● WHAT TO PRODUCE
Search the entries for the word "feature" and copy each line that has it.

● DATASET RECORDS
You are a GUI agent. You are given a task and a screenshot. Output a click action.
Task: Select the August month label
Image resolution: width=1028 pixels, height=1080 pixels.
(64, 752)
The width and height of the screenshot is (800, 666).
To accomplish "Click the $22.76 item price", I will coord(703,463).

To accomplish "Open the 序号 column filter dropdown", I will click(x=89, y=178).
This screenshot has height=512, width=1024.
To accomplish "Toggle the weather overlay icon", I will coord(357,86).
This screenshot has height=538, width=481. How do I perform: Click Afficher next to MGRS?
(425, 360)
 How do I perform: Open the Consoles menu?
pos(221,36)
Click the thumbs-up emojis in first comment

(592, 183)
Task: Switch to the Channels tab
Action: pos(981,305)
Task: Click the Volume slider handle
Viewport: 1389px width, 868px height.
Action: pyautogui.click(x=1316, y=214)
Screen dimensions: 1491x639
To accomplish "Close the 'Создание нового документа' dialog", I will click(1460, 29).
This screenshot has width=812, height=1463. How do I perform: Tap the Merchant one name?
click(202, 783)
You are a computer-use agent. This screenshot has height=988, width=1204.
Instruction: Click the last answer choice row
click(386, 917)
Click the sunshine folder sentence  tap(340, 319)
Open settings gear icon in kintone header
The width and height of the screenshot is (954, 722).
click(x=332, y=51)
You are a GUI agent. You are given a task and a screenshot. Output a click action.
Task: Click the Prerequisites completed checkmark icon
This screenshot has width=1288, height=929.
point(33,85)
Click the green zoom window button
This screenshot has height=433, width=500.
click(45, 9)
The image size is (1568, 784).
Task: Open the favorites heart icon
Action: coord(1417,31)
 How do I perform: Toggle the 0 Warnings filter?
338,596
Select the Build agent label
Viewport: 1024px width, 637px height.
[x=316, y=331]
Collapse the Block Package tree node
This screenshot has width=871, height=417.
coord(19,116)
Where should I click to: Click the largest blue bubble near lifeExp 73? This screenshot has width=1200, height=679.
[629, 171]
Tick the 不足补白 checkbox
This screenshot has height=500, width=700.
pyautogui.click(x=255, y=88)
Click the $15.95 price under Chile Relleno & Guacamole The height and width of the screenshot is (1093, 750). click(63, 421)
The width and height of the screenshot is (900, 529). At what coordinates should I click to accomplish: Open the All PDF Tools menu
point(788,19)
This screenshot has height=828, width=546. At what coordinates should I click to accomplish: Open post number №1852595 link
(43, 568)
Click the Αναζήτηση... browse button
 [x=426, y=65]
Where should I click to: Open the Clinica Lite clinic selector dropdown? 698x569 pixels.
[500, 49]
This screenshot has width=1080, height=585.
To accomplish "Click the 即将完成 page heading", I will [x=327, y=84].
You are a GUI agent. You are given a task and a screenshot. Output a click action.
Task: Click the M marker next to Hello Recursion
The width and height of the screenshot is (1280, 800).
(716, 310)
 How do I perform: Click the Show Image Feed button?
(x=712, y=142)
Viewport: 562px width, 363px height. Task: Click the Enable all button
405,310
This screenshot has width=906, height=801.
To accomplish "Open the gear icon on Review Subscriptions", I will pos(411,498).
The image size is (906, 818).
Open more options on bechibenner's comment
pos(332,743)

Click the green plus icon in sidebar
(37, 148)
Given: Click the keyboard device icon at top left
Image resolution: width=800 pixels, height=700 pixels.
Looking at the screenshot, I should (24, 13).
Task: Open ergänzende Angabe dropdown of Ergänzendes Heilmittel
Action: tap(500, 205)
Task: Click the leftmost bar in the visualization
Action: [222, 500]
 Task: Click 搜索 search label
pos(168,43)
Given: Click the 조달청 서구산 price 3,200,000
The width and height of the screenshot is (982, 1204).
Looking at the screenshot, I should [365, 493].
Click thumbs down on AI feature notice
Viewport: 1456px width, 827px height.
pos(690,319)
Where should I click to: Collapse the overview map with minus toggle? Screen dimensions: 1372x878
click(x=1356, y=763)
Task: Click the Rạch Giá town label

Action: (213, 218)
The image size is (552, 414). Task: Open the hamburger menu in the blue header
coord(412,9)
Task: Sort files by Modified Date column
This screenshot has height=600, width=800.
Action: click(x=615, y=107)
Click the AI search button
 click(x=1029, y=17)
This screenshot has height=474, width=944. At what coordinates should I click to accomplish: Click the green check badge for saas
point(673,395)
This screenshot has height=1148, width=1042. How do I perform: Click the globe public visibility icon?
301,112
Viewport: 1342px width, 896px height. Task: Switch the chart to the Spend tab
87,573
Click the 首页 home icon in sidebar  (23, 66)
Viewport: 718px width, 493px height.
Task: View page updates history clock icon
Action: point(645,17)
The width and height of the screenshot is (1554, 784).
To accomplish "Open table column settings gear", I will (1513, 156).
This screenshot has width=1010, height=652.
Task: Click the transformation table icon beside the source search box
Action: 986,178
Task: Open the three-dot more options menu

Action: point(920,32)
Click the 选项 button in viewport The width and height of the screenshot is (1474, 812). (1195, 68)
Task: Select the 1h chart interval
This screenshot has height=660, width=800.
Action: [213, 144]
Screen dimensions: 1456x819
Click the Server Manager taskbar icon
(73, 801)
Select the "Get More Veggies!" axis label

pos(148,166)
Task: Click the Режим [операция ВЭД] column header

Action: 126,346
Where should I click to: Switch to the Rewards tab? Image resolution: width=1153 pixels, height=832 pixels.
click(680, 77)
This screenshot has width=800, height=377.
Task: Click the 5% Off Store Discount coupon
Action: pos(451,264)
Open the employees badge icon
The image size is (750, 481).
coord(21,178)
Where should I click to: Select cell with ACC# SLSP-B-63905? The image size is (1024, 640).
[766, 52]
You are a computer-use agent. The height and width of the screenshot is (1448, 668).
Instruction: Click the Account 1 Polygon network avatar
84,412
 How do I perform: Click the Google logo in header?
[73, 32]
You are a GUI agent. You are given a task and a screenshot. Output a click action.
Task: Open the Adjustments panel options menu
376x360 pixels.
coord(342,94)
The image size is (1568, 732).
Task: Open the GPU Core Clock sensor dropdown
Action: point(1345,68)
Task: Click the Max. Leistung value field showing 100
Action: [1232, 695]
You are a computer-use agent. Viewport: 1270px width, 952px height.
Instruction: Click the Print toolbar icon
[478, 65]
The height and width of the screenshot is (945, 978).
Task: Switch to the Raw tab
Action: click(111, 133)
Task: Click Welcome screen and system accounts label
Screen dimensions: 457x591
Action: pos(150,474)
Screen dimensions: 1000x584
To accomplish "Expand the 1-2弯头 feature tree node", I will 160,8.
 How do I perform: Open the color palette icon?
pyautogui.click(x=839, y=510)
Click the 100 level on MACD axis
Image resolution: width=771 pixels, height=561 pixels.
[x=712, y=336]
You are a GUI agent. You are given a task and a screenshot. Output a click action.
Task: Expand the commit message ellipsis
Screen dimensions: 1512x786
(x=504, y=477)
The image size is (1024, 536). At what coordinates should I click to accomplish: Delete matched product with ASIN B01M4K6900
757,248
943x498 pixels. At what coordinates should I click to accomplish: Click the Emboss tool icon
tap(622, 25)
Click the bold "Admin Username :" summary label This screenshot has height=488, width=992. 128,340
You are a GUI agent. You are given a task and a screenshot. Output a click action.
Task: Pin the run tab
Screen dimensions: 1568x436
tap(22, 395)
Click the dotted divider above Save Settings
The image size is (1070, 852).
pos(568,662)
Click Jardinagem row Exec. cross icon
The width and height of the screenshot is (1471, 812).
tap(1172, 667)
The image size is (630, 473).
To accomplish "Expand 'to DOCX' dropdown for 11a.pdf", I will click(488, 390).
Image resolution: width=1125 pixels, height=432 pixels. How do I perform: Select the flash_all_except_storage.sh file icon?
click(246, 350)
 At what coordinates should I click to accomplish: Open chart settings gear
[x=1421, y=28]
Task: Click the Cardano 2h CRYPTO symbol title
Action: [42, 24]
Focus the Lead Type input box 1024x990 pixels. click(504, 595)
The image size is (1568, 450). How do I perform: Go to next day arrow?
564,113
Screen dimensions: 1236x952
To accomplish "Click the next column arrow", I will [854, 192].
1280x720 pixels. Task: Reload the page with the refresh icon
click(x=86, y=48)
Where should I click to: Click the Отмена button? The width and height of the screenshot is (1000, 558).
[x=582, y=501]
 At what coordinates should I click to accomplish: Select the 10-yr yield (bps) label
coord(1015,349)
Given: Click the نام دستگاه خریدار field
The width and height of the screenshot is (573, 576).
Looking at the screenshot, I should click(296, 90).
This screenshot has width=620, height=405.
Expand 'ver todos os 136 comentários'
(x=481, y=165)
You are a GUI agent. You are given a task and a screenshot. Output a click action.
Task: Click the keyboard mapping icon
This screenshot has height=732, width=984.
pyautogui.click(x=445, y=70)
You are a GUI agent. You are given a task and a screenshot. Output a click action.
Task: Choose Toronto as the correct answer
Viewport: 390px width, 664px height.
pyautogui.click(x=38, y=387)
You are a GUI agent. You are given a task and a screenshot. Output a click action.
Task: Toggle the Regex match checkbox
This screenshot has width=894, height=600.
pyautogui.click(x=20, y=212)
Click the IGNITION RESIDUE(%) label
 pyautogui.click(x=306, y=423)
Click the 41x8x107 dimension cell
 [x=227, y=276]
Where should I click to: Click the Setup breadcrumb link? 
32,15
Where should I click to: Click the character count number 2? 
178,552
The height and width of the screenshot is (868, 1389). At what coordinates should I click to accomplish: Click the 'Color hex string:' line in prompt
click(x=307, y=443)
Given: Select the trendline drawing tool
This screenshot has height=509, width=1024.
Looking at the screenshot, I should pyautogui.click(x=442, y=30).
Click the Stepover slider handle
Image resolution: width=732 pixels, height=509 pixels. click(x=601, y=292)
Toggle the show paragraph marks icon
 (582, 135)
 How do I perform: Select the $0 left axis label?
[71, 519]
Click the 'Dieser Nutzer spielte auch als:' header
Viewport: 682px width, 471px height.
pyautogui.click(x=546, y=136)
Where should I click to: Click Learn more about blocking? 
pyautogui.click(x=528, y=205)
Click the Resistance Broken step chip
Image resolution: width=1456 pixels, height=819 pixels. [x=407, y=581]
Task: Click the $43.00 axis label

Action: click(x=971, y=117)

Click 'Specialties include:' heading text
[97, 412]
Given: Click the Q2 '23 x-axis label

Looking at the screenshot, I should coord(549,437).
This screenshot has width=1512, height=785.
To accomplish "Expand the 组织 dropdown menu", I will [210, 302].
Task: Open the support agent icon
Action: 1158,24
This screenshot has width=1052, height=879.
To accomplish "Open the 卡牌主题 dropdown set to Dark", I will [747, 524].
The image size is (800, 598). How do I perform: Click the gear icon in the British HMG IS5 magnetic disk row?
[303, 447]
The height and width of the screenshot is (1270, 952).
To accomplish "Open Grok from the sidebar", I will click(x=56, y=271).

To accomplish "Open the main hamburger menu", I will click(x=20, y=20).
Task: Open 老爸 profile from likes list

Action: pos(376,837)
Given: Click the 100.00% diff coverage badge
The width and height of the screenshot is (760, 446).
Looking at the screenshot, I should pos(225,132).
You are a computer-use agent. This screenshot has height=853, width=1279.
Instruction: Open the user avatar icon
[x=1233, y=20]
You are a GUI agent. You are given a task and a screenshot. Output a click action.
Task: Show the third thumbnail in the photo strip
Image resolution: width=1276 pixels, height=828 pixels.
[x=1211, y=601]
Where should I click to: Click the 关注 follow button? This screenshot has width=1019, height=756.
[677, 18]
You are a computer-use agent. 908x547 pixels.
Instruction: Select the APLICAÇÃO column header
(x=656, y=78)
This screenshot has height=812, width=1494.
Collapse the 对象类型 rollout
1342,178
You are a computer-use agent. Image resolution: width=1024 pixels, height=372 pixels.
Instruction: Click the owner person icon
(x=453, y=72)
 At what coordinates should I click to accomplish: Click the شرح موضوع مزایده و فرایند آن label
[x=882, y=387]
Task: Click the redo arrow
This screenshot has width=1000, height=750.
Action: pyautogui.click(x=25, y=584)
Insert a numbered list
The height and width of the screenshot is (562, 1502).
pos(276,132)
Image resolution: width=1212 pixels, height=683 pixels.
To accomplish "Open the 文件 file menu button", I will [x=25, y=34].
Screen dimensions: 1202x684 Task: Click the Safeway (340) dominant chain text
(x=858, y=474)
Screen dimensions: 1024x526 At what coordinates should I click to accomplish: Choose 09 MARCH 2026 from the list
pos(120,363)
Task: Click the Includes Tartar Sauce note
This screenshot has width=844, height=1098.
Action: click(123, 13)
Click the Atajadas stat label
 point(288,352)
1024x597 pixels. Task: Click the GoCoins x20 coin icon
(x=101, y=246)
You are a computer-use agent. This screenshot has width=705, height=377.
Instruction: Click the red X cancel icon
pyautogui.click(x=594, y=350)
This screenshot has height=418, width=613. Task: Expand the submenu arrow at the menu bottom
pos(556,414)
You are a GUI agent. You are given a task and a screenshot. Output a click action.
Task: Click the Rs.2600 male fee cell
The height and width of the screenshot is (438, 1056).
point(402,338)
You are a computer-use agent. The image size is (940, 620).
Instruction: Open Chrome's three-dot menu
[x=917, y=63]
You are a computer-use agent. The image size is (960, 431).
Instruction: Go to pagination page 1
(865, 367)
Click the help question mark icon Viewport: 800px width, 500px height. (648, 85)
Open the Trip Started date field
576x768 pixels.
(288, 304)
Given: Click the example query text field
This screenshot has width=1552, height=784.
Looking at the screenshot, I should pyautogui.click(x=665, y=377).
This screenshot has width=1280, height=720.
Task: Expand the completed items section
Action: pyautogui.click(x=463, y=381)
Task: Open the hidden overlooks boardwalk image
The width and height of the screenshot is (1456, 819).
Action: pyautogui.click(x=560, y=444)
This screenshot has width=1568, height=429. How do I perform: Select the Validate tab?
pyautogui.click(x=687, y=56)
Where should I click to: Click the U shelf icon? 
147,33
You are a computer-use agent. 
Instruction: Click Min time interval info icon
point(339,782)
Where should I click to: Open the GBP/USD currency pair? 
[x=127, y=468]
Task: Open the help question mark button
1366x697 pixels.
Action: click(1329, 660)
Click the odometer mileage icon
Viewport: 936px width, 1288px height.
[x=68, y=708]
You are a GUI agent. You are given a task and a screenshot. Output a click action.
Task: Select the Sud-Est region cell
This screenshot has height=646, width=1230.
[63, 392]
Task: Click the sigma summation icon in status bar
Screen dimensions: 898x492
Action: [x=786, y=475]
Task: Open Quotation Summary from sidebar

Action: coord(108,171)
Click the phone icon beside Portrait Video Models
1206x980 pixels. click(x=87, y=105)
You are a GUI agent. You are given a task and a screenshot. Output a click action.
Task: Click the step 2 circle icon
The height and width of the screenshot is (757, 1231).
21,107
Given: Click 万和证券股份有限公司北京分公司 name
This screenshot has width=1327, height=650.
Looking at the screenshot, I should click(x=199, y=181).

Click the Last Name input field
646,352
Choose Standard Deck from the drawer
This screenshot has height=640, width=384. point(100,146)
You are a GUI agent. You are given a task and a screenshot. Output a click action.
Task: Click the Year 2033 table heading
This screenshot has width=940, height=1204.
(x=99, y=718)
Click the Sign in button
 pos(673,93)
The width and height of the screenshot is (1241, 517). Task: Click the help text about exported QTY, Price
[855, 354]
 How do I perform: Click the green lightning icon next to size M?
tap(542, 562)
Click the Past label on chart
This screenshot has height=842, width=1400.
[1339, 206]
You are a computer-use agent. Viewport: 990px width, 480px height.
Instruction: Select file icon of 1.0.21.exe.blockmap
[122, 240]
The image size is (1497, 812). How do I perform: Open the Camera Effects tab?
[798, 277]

● WRITTEN SOLUTION
Click thumbs down on AI feature notice
To accomplish "Expand the 1-2弯头 feature tree node", I will 160,8.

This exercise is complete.